Stored data
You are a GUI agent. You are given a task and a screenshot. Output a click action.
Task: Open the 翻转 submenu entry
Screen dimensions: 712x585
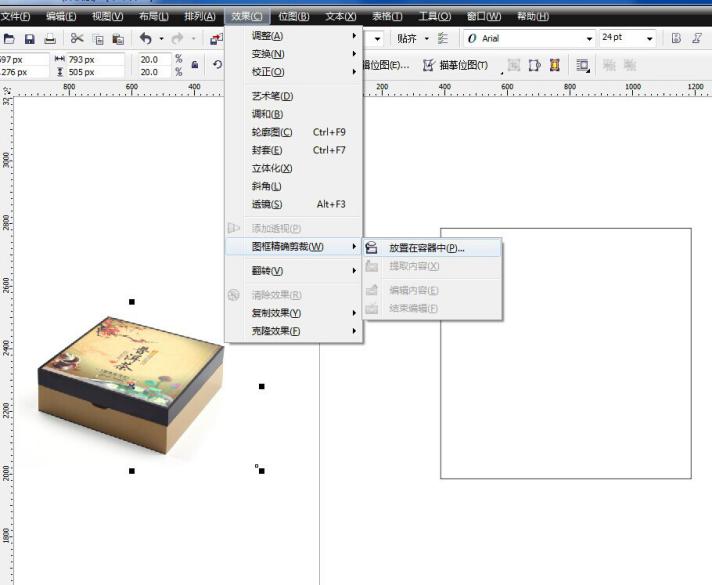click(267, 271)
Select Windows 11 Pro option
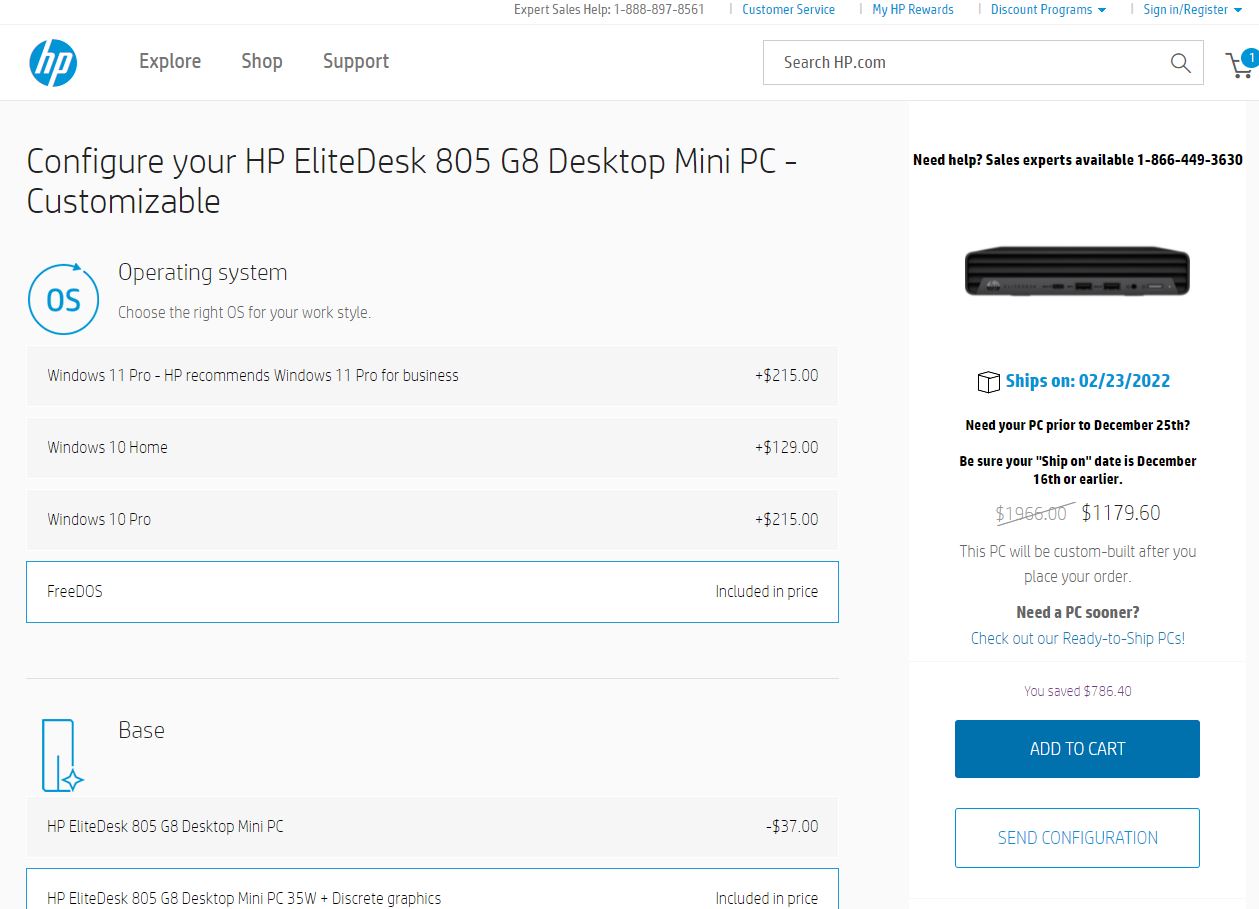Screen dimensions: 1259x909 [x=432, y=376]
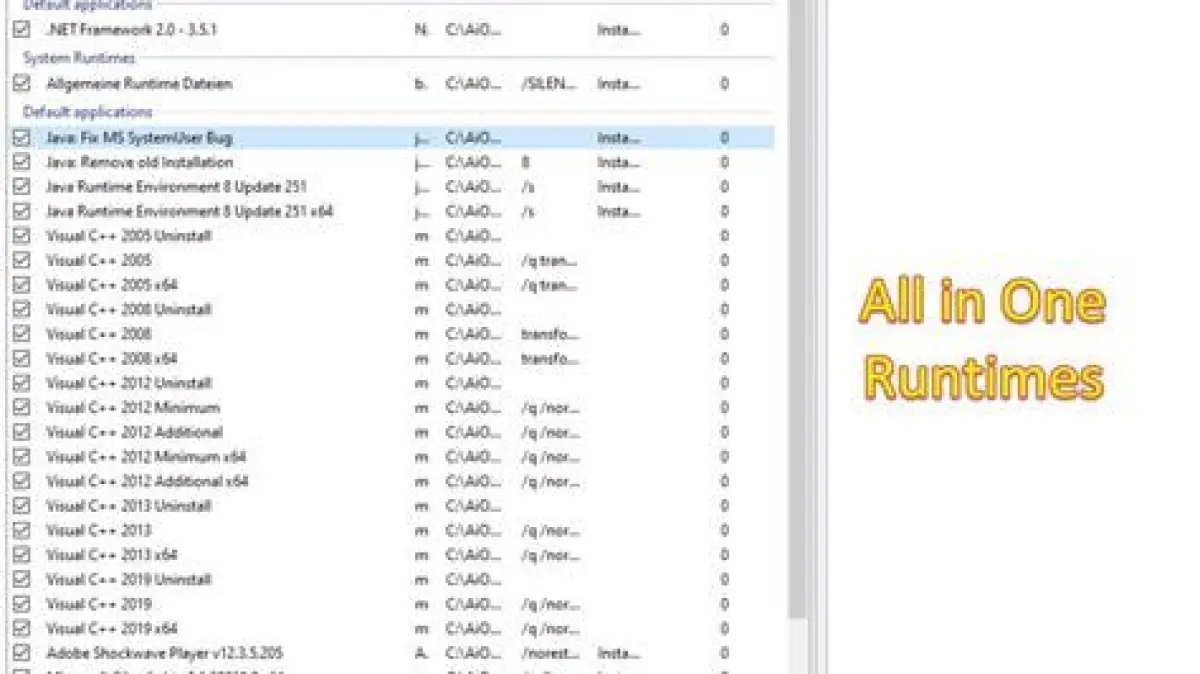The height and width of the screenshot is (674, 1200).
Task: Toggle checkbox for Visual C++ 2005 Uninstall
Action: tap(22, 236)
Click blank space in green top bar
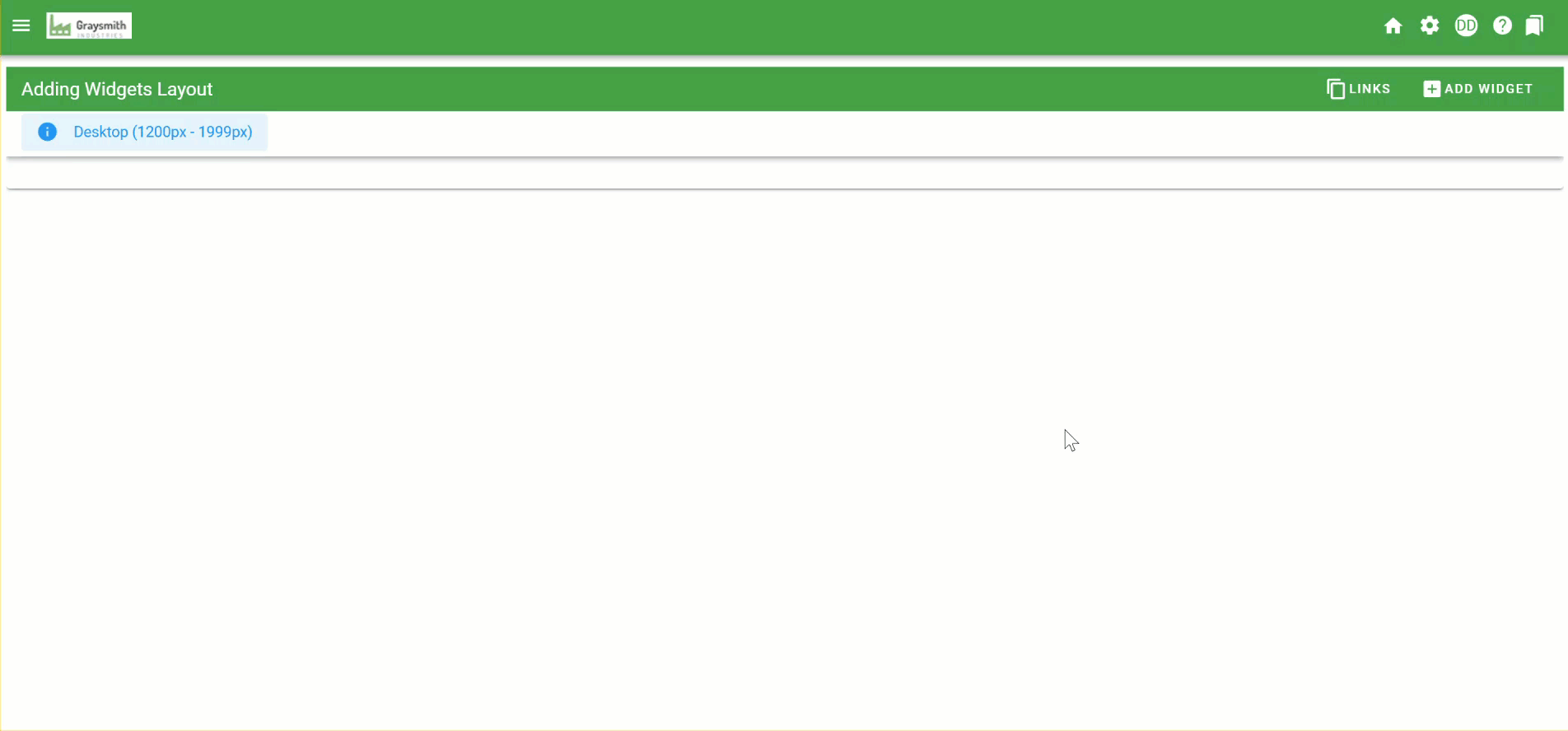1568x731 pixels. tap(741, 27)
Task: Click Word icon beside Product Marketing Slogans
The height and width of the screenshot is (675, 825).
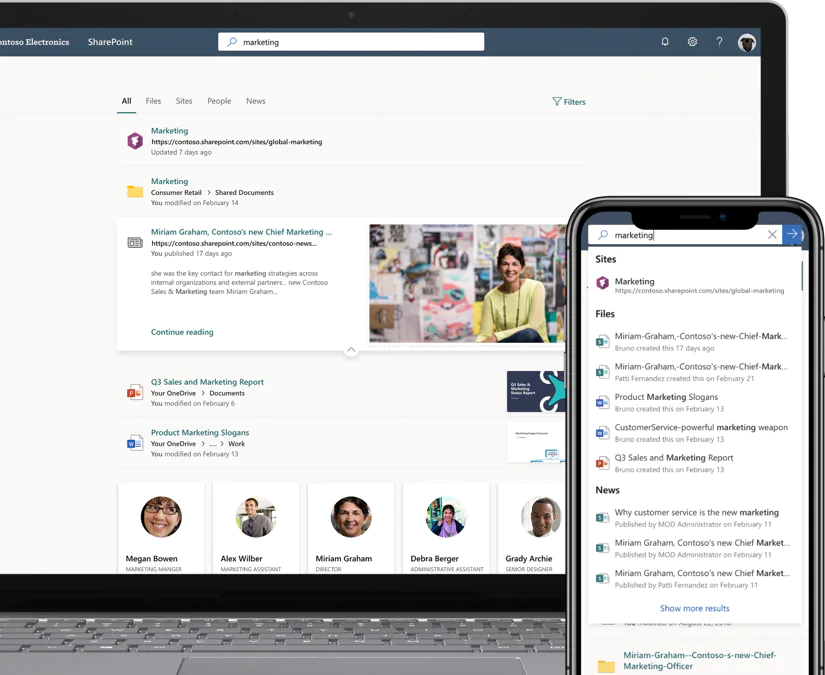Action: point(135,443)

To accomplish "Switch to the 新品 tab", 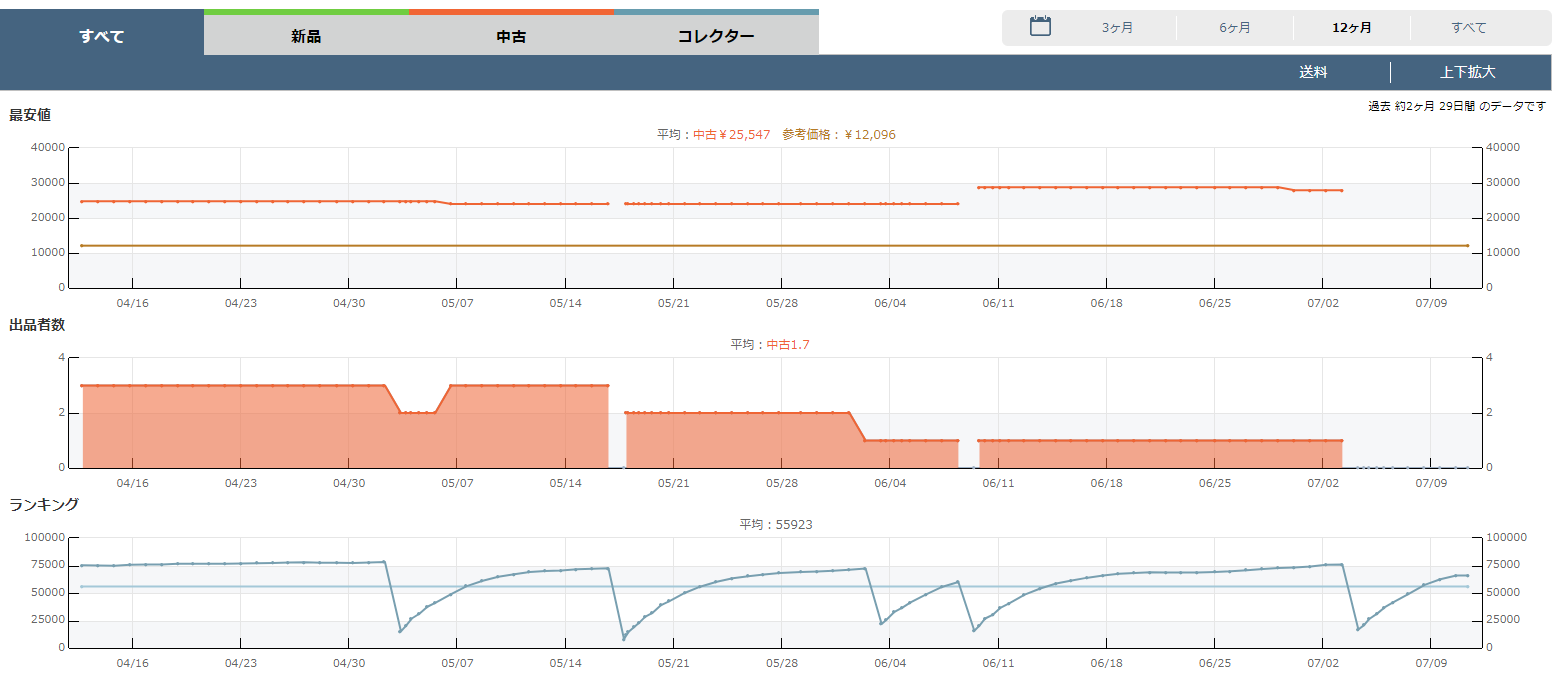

> _WHAT IS EXPECTED_: Skipping any pictures, copy the entries exactly as they appear.

> _TASK SOLUTION_:
You are a GUI agent. You are given a task and a screenshot. Output a click action.
Task: Open the 翻转 submenu entry
Screen dimensions: 712x585
click(267, 271)
Select Windows 11 Pro option
Screen dimensions: 1259x909 [x=432, y=376]
The height and width of the screenshot is (674, 1200).
Task: Toggle checkbox for Visual C++ 2005 Uninstall
Action: tap(22, 236)
Click blank space in green top bar
1568x731 pixels. tap(741, 27)
Task: Click Word icon beside Product Marketing Slogans
The height and width of the screenshot is (675, 825).
Action: point(135,443)

To accomplish "Switch to the 新品 tab", 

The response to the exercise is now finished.